▸ **Page**:
Culinary writings and practice
In his menus, his cooking, and his writing, Escoffier was the leading 
exponent of the idea that haute cuisine should also be light and 
healthy. He advocated simplicity, and the banquet style with displays of 
ornate foods in heavy, rich sauces and indigestible garnishes gave way 
to dishes cooked for the individual. He insisted that a sense of 
occasion and luxury should come from flowers, fine china and glass, and 
specially designed serving dishes and containers (including sculpted 
ice). In his kitchens he combined the new and the traditional. Modern 
electric lighting was arranged over stoves and preparation tables to 
give clear, bright light. Surfaces were designed for high standards of 
cleanliness. Yet despite the advent of gas and electric cookers, 
Escoffier continued to rely on natural heat, and flames produced by 
burning wood and coke. His preferred utensils continued to be of iron 
and copper.

Escoffier was a devout Catholic, and left-over food from his London 
kitchens was given to local French nuns for the poor. Physically very 
small (he always needed specially raised clogs to cook in), and 
temperamentally reserved, Escoffier worked to improve the morale and 
working conditions of his chefs and campaigned against the brutality, 
bad language, and alcoholism endemic in a stressful trade (he provided 
lemon barley-water in great quantities to cut down alcohol consumption).

▸ **Goals**:
(a) In the Escoffier passage, substitute "boots" for "clogs" and give the text between "Escoffier was a" and "down alcohol consumption).", inclusive.
(b) Pick up the Escoffier passage after its last sentence and continue it.

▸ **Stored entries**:
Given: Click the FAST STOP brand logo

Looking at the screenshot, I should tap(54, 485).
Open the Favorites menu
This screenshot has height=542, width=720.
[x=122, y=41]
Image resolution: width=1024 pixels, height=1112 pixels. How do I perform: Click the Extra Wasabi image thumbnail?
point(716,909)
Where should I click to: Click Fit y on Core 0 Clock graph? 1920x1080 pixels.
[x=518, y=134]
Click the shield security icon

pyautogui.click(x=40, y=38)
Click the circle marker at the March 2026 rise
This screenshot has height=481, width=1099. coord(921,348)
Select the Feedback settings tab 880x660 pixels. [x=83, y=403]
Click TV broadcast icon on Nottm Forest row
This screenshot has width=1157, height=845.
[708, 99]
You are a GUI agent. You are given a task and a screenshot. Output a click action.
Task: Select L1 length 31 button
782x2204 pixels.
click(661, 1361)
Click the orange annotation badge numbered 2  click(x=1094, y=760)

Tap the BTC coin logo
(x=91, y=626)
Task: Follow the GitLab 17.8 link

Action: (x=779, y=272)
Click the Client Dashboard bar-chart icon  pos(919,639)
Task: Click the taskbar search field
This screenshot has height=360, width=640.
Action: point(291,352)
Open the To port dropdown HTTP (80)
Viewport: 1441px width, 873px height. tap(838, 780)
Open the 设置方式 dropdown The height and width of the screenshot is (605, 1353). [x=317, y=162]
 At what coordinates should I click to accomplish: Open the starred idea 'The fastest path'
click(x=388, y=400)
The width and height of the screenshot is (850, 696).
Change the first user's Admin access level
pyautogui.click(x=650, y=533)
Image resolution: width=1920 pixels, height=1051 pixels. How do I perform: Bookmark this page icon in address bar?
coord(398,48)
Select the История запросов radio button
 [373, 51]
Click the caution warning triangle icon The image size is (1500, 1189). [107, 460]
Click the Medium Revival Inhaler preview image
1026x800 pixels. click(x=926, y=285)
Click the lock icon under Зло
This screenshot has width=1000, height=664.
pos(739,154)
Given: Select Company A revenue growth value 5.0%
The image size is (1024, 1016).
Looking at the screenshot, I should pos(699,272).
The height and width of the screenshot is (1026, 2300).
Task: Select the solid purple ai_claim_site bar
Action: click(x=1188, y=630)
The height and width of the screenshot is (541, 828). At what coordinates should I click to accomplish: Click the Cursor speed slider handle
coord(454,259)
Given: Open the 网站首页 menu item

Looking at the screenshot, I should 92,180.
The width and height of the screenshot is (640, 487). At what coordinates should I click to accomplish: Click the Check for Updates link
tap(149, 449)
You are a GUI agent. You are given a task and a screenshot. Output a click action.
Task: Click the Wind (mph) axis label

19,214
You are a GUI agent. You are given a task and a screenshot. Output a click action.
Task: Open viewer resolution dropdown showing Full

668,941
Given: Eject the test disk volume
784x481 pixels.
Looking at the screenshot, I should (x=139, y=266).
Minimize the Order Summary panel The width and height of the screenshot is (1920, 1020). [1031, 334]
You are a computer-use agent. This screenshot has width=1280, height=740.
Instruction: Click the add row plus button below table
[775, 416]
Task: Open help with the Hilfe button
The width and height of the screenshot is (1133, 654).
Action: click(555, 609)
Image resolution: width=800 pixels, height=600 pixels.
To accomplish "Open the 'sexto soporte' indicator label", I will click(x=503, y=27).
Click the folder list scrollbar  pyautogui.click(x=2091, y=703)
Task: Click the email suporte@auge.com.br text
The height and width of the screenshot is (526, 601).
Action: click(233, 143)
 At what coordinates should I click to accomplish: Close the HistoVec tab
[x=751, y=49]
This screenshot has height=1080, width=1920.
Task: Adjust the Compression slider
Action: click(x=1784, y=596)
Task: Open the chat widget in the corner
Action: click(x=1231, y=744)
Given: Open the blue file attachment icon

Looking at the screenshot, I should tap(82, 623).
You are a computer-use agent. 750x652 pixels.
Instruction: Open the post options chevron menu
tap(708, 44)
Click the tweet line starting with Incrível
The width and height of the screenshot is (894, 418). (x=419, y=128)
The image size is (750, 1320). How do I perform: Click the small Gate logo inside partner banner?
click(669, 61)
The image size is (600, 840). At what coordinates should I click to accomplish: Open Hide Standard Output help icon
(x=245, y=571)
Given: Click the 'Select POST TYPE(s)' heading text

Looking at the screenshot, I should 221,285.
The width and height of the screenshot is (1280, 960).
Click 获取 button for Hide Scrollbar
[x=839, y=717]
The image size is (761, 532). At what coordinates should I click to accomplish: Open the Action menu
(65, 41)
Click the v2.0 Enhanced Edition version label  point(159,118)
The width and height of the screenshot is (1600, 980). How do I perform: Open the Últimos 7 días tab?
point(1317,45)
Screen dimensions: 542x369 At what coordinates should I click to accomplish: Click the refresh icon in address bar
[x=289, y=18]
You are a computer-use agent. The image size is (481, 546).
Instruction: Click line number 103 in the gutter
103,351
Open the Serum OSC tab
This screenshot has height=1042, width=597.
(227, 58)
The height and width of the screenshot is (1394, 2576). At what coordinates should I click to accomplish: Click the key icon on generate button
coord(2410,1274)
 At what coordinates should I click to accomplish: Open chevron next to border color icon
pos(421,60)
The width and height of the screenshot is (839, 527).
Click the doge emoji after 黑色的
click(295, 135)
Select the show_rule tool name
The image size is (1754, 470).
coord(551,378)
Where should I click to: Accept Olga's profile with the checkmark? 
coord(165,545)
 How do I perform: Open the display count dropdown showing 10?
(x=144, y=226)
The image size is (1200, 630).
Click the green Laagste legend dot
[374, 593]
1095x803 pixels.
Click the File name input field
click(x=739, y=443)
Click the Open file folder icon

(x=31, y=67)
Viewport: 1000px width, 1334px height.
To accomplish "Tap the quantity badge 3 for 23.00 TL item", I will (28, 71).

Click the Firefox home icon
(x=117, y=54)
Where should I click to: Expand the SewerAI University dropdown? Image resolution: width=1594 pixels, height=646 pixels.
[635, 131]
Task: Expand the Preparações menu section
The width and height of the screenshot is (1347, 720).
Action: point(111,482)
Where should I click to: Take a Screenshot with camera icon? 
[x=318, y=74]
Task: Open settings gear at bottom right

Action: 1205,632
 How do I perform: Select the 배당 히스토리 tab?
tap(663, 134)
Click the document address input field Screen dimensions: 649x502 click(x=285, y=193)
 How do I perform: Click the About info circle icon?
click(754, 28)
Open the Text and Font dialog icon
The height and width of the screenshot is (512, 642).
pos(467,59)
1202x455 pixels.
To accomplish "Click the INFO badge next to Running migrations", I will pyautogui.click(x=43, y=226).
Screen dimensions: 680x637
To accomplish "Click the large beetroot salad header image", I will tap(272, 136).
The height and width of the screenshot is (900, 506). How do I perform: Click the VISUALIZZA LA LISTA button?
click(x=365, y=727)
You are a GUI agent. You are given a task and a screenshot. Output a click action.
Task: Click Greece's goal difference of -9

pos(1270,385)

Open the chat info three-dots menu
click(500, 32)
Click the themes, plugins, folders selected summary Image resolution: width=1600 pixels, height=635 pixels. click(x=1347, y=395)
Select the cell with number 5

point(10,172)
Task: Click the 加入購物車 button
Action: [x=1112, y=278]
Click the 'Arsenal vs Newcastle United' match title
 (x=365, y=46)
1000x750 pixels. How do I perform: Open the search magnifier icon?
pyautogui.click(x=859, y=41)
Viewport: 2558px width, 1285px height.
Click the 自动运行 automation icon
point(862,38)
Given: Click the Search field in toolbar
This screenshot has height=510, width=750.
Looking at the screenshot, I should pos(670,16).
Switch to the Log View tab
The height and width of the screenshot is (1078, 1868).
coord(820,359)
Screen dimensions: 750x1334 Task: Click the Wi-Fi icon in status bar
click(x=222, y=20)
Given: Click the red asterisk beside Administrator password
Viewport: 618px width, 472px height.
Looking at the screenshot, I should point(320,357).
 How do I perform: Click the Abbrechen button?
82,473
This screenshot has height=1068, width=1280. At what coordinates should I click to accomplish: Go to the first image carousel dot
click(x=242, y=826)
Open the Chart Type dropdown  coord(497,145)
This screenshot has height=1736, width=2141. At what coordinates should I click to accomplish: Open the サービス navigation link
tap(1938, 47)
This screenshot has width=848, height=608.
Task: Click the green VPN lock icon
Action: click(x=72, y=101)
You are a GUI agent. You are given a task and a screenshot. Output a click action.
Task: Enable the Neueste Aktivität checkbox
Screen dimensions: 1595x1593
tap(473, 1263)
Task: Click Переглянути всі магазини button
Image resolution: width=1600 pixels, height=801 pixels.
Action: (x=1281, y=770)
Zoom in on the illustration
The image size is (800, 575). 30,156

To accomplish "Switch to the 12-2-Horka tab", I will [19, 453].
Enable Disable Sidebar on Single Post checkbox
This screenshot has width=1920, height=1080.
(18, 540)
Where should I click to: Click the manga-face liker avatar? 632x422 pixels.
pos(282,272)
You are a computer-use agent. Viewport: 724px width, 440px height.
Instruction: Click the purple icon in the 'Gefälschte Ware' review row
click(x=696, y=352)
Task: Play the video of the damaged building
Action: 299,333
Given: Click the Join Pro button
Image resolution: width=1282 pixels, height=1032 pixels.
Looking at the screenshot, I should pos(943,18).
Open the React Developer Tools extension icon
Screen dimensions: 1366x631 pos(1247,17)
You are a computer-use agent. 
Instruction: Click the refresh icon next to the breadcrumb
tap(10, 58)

▸ **Outputs in order**:
(a)
Escoffier was a devout Catholic, and left-over food from his London 
kitchens was given to local French nuns for the poor. Physically very 
small (he always needed specially raised boots to cook in), and 
temperamentally reserved, Escoffier worked to improve the morale and 
working conditions of his chefs and campaigned against the brutality, 
bad language, and alcoholism endemic in a stressful trade (he provided 
lemon barley-water in great quantities to cut down alcohol consumption).

(b)
He encouraged his chefs to dress well and to improve their education. He 
was involved in setting up educational courses for more formal 
professional training, including that at the Westminster Technical 
College. His hotels provided good quarters for staff. Concerned about 
the long-term insecurity of catering employees, in 1903 he helped to 
found the Association Culinaire Française de Secours Mutuel.

Escoffier was not good with finance but his talents for organization 
played an important role in his success. He personally visited his 
suppliers, commissioned new goods, and sought out new foods. He once 
described his role in organizing the growing of English-style green 
asparagus in the 1890s in Lauris in France: he went to the region and 
personally persuaded the reluctant growers to change their methods, 
which resulted in improved supply and lower prices in London. In 
addition, Escoffier and his elder son pioneered the manufacture of 
gourmet tinned and bottled foods and sauces.

Significance

Chefs trained by Escoffier spread his practices of cosmopolitan cuisine 
throughout the world. However, it was through his writing that Escoffier 
promoted his ideas, recipes, and practices, and he left a lasting 
legacy. He rethought the traditional recipes and techniques of French 
cuisine and described them with a new precision, allowing for 
experimentation, especially in refining and lightening the essential 
sauces. In addition he incorporated recipes from other European 
traditions. In 1903 Le guide culinaire was published and became an 
immediate success. It has gone through numerous editions. In 1912 
Escoffier published Le livre des menus, a book on kitchen organization 
and menu preparation based on his work at the Savoy and Carlton hotels. 
Between 1911 and 1914 he published in London the monthly magazine Le 
Carnet d'Épicure. After retiring he wrote Ma cuisine, traité de cuisine 
familiale (1934) for cooks in private houses.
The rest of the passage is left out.